§ **Stored data**:
********
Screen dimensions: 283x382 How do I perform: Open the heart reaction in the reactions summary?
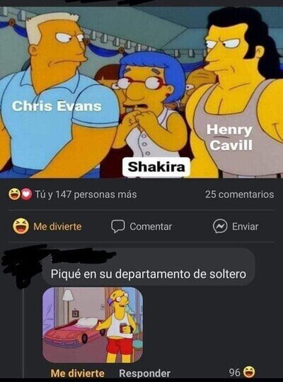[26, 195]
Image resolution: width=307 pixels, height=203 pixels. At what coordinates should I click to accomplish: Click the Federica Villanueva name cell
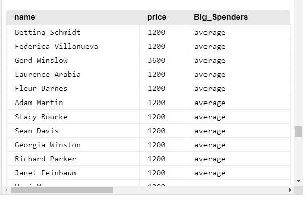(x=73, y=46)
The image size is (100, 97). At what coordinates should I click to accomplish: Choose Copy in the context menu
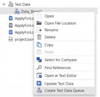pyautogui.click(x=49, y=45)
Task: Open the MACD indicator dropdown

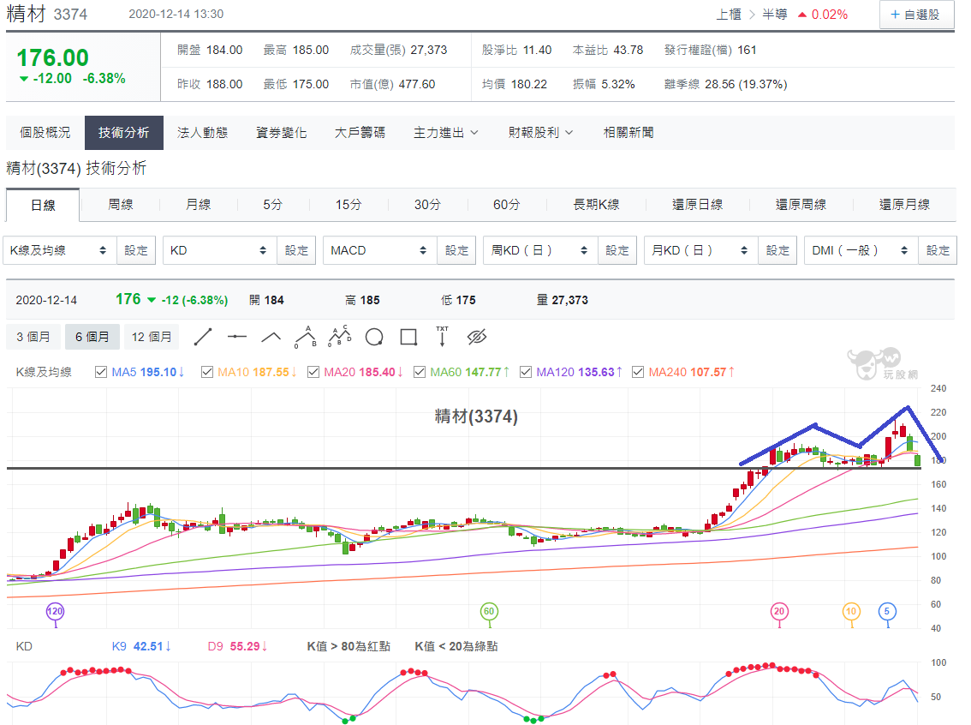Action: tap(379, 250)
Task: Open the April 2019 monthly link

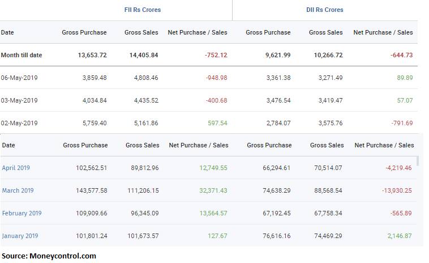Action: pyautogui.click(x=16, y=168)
********
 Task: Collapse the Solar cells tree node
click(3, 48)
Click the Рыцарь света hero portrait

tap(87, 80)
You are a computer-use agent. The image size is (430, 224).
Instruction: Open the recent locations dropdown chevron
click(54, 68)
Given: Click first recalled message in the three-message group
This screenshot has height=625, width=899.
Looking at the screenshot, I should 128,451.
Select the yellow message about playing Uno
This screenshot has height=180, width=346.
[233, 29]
********
§ **Exercise goal**: Using the listing above, work out how many lines contain the string "message" and return only that number.

§ **Result of this task**: 2